Great Internet Mersenne Prime Search (GIMPS) is a worthy recipient of having the web’s most trusted CPU benchmarks. A distributed computing project founded in 1996 by computer programmer and mathematician George Woltman, GIMPS main objective is to calculate prime numbers as they approach infinity.
Every time GIMPS discovers a new prime number, the news generates backlinks from scholarly journals, Wikipedia, and reputable technology websites like Ars Technica. This explains the heightened trust scores for the domain and its benchmarks page.
You have to disqualify low-DA sites like UserBenchmark, 3D Fluff and the Passmark knockoff even though they have comparable trust scores. The low DA indicates Google is penalizing them for shady backlinking schemes, leftovers from the bad old days of SEO before Google Panda. You will notice the drop-off in quality if you visit those sites.
The 85 DA score says AnandTech is a reputable website, which it is–definitely a leading tech/hardware publication. It has a reputable benchmark page with a solid PA, but not as many links back to that particular page. Speculating here, but this is probably because the benchmarks page is overshadowed by other site content in terms of calculated relevance. Benchmarks are the main focus for sites with moderate DA and higher trust metrics.
But wait, why does GIMPS do CPU benchmarking?
Finding and vetting prime numbers relies on an algorithm called the Lucas-Lehmer primality test. Applying the test to numbers with millions of digits is an I/O-intensive number-crunch that Woltman’s Prime95 software performs on clusters of mainstream consumer PCs. Through PrimeNet, a community of numbers geeks from around the globe, users pool together their processing power in probing for the next big Mersenne prime. They call it grassroots supercomputing.
GIMPS members are encouraged to torture test CPUs because hardware flaws create false positives and other glitches in Prime95. They take benchmarking seriously, and Prime95 is a good litmus for CPU performance and reliability.
From the GIMPS home page:
Today’s computers are not perfect. Even brand new systems from major manufacturers can have hidden flaws. If any of several key components such as CPU, memory, cooling, etc. are not up to spec, it can lead to incorrect calculations and/or unexplained system crashes.

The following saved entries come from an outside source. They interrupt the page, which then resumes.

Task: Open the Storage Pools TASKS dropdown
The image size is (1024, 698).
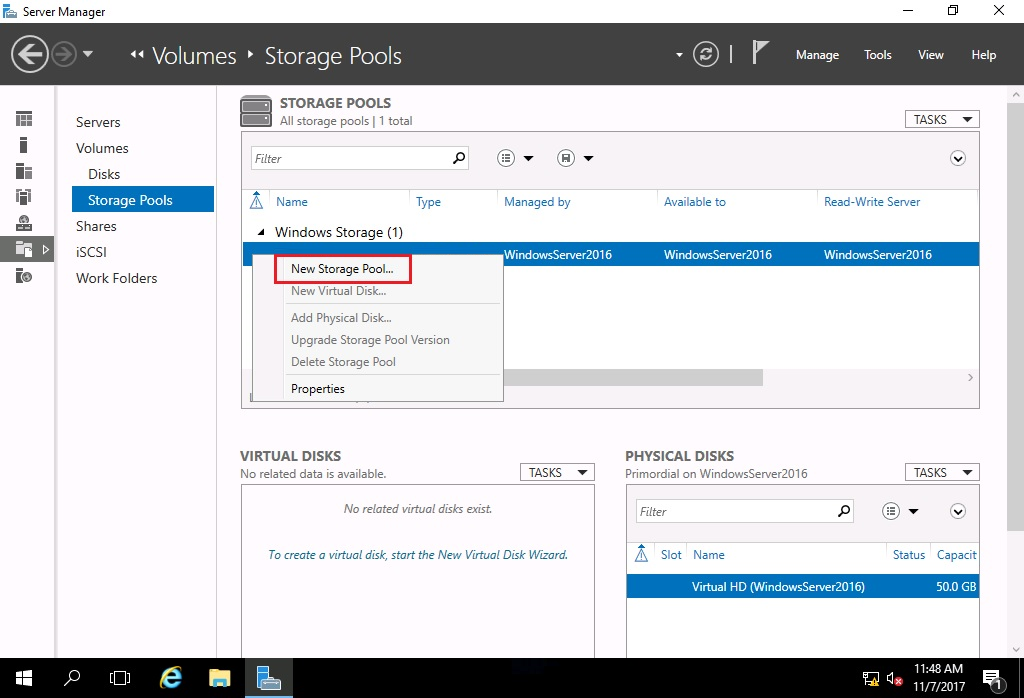Action: click(941, 119)
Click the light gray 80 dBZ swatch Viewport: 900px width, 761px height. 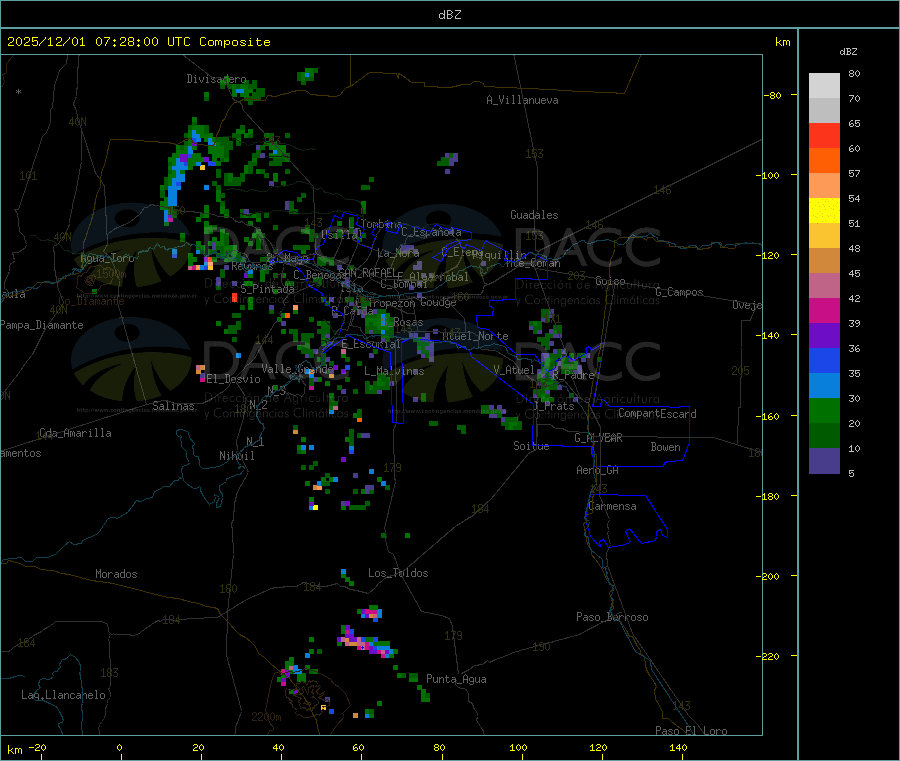[x=824, y=86]
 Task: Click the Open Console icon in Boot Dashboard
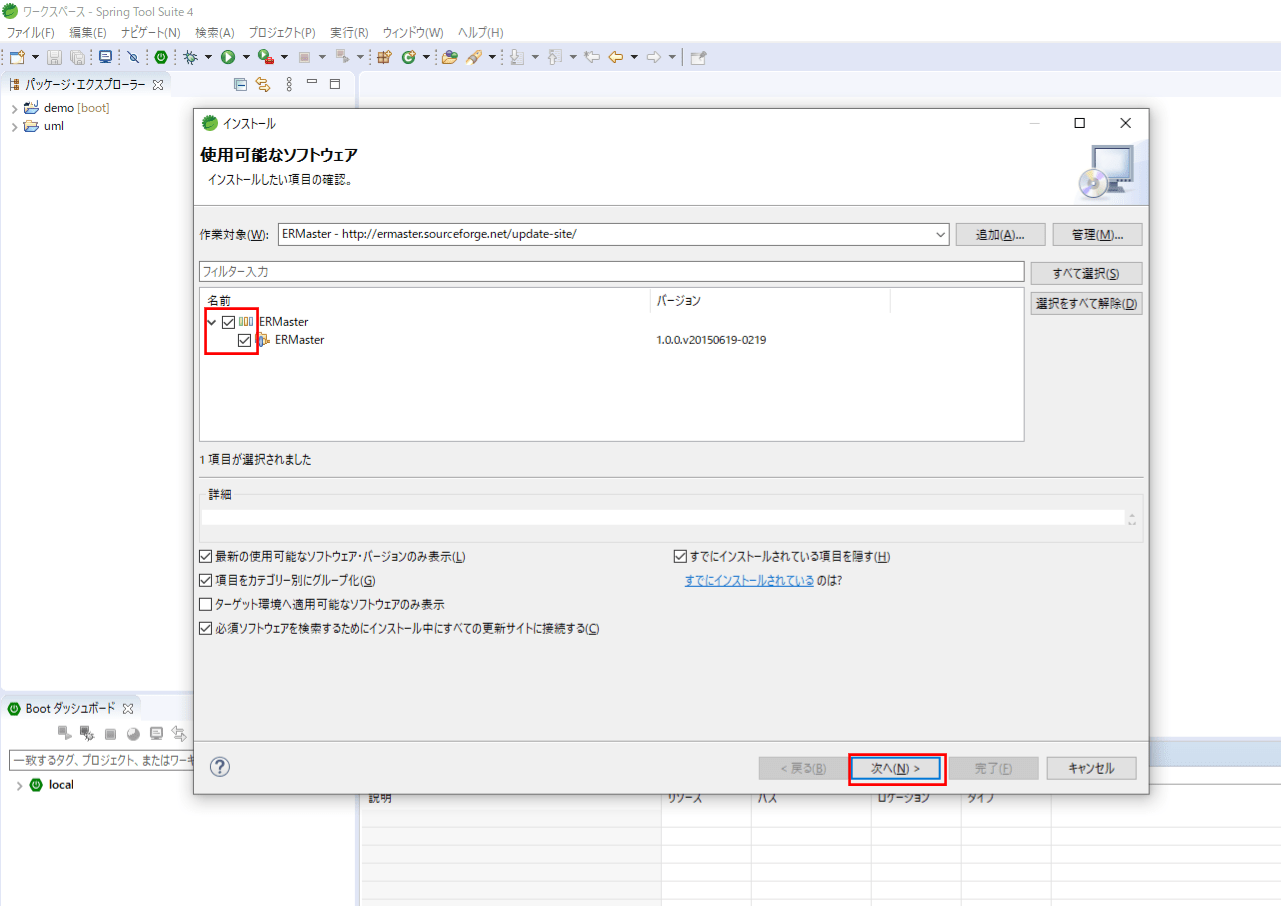point(157,733)
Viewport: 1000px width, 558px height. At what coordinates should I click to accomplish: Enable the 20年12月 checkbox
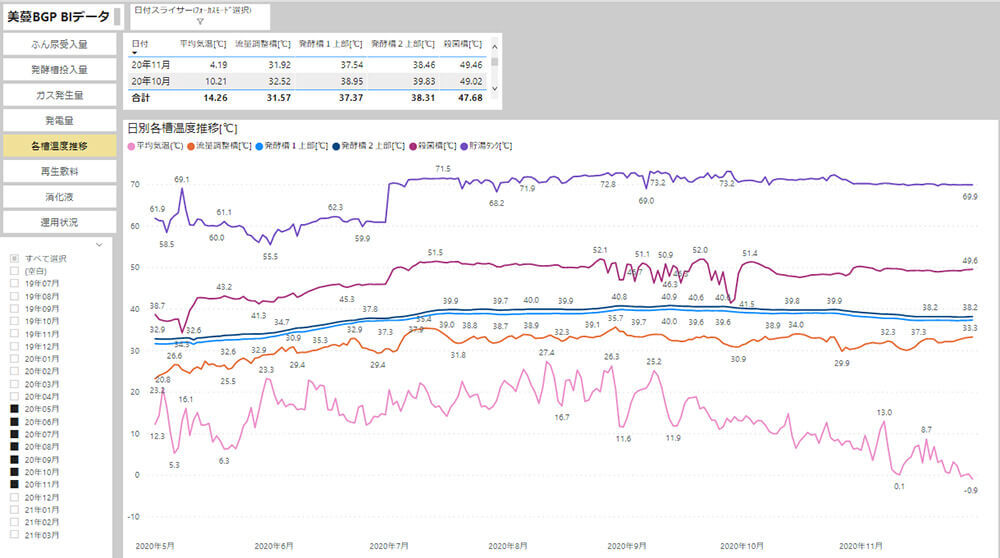[14, 497]
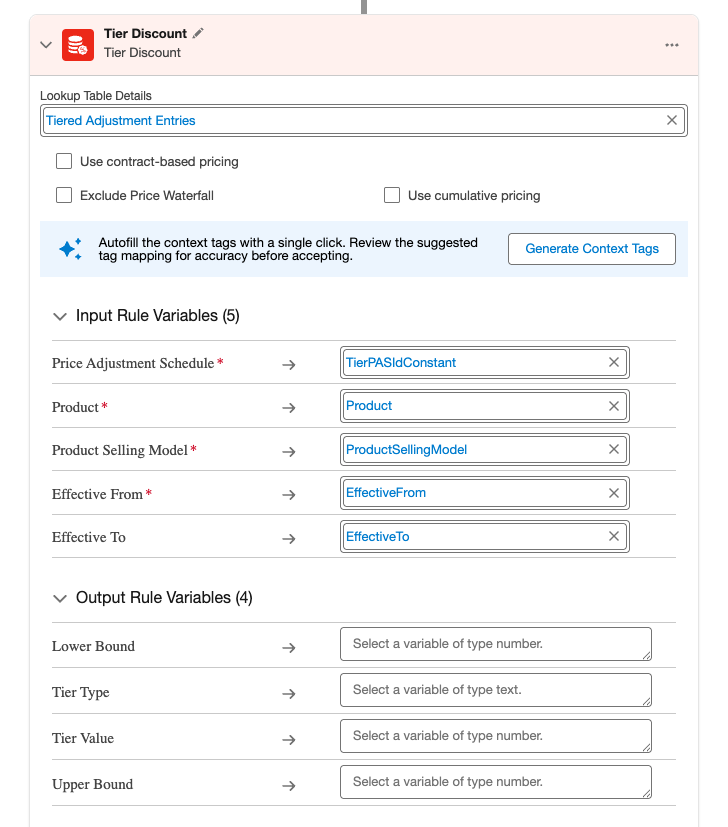Toggle Use cumulative pricing checkbox
Image resolution: width=728 pixels, height=827 pixels.
click(392, 195)
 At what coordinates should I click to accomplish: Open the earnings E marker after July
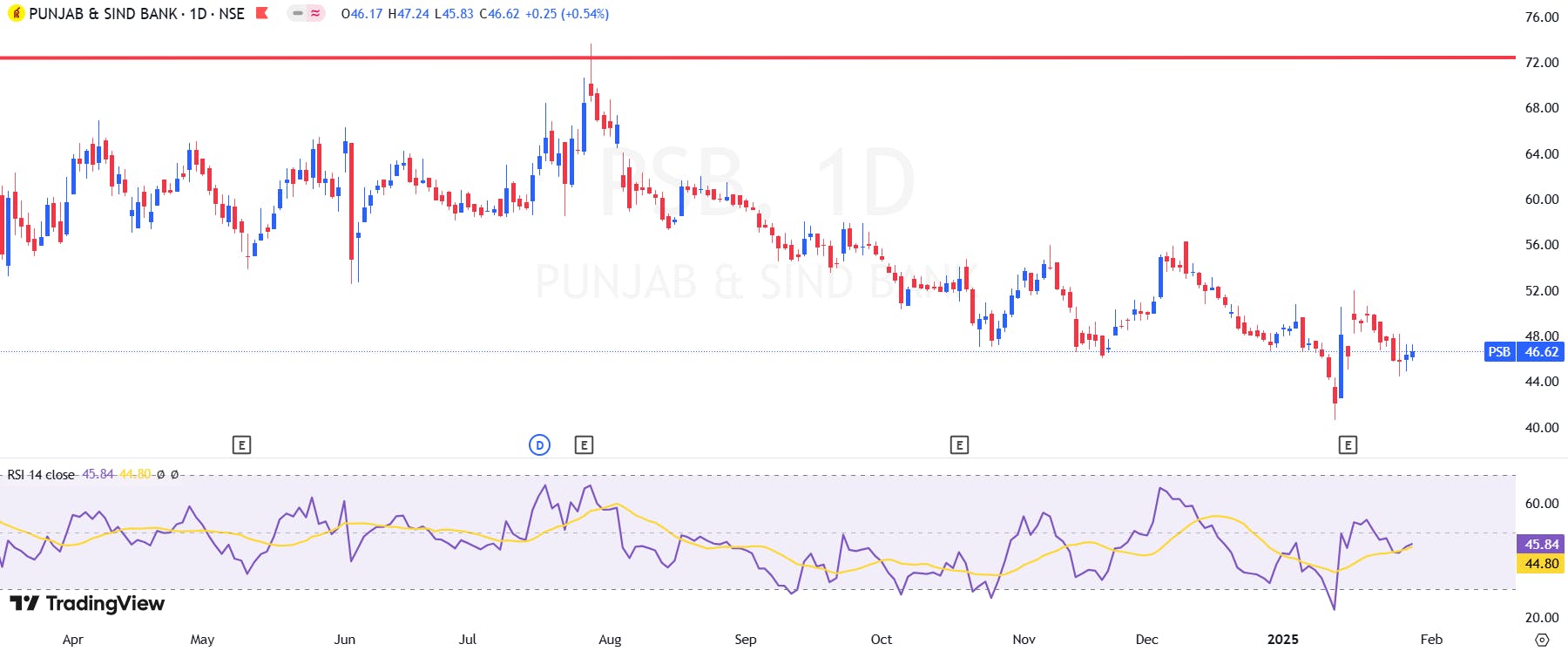[585, 445]
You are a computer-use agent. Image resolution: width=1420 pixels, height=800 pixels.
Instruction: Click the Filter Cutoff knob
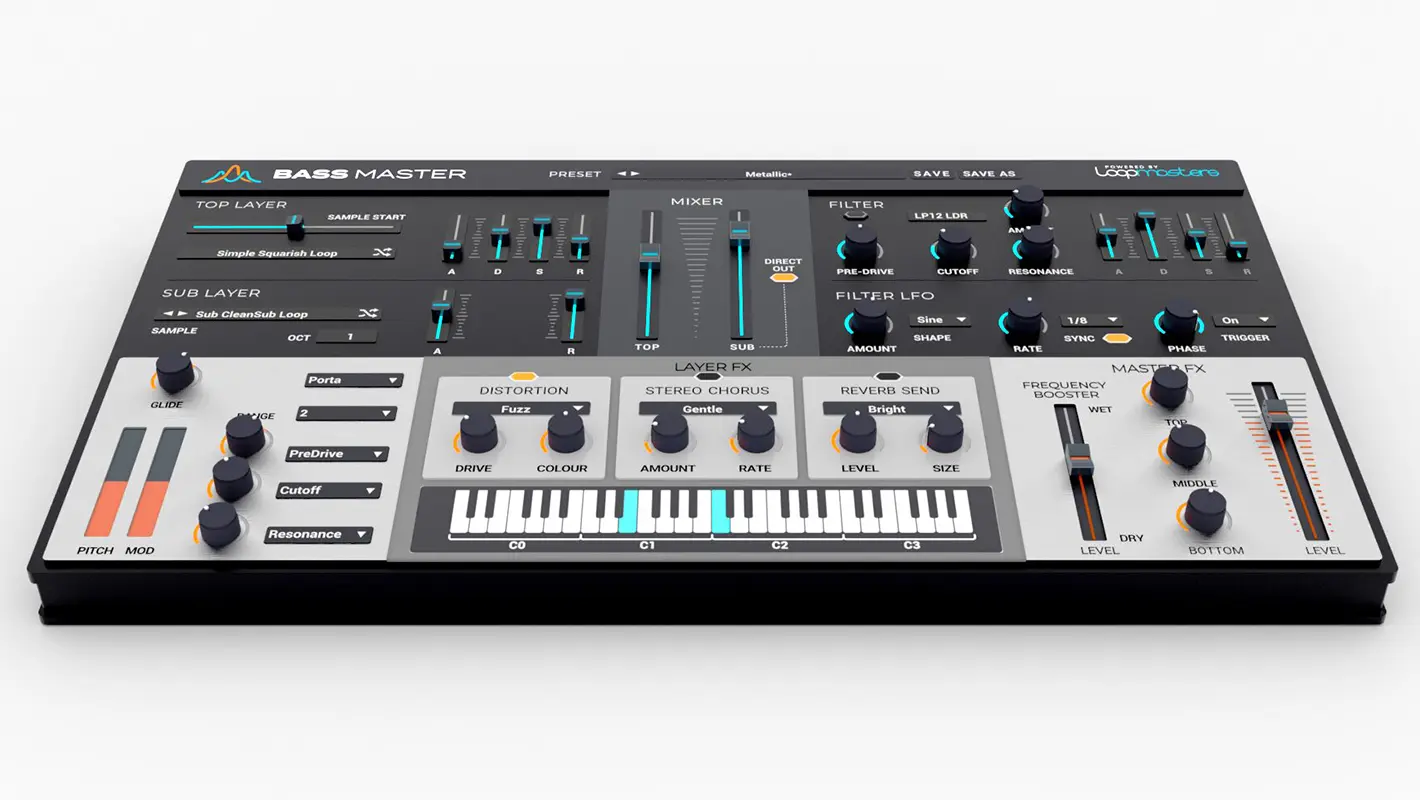click(953, 246)
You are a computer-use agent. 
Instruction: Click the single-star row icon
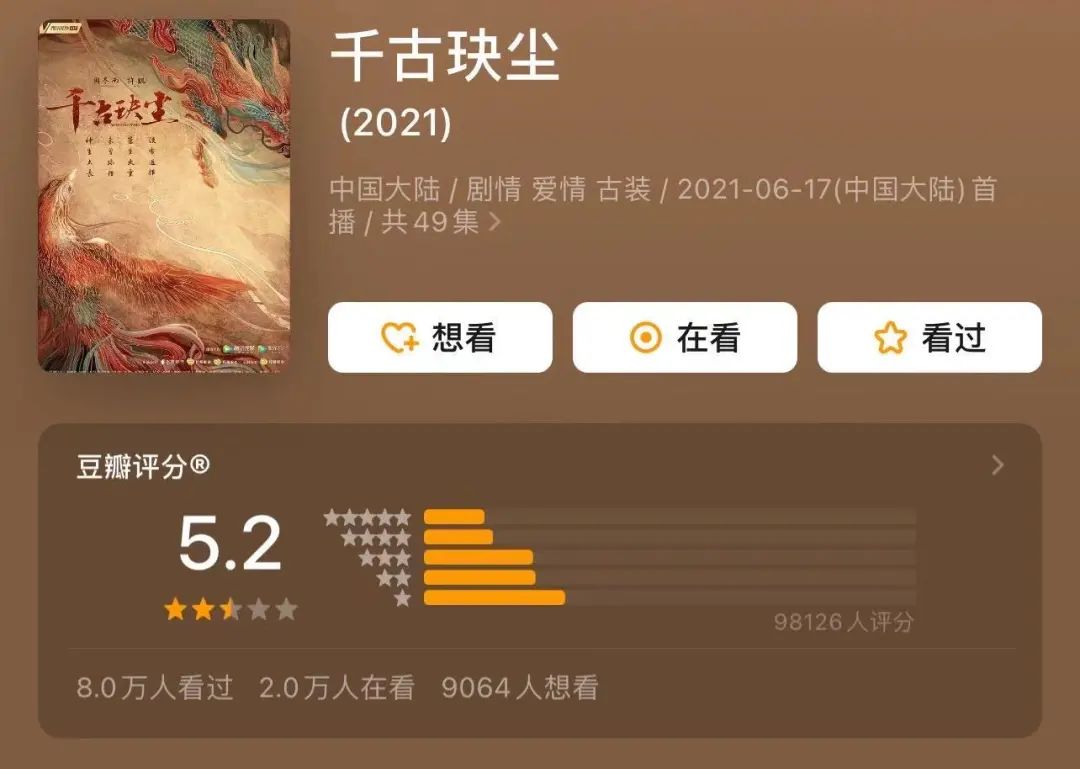(x=403, y=598)
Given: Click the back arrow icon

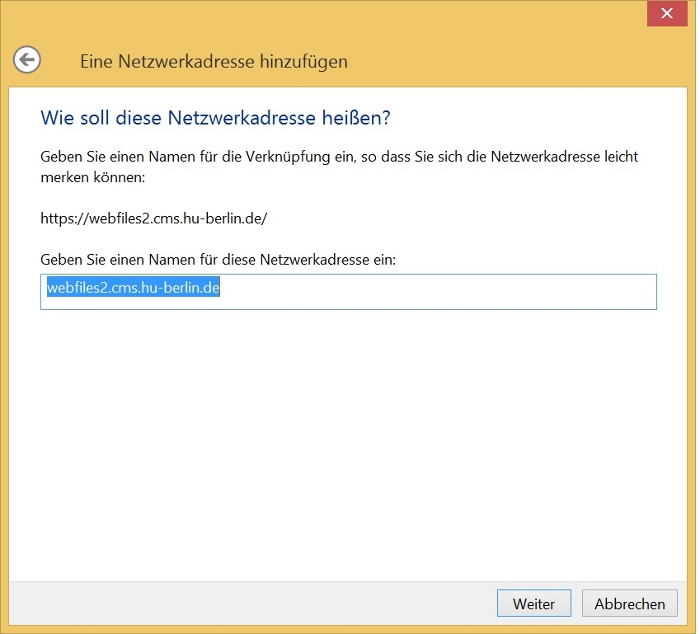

Overclocking is the practice of increasing the speed of the CPU and/or memory to make a machine faster at little cost. Typically, overclocking involves pushing a machine past its limits and then backing off just a little bit.
For these reasons, both non-overclockers and overclockers need programs that test the stability of their computers. This is done by running programs that put a heavy load on the computer. Though not originally designed for this purpose, [Prime95] is one of a few programs that are excellent at stress testing a computer.
- The venerable Intel Core i7-4790 powered the computer that found the most recent (49th) Mersenne prime number in January 2016. The number is 22,338,618 digits long. The PC ran calculations for 31 straight days at a lab at University of Central Missouri under the guidance of Prof. Curtis Cooper.
- The highest clock speed documented in GIMPS benchmarks is 4.722 GHz, achieved by an AMD FX-9590.
Best practices for viewing PC benchmarks
The right way to translate CPU benchmarks into actual performance is to look for tests that apply to your prospective system build using the applications you plan to run. System builders probably will find PassMark’s site the most useful for this. It offers the most extensive and granular benchmarking lists in my opinion. I was surprised that it did not win the Trust experiment, but I understand why.
Geekbench and the other top sites, from what I can tell, provide decent value as well by offering several configurations and applications by which they conduct testing.
Just make sure to avoid the Passmark knock-off site for CPU benchmarks, which apparently has tricked a few reputable sites to link back to it.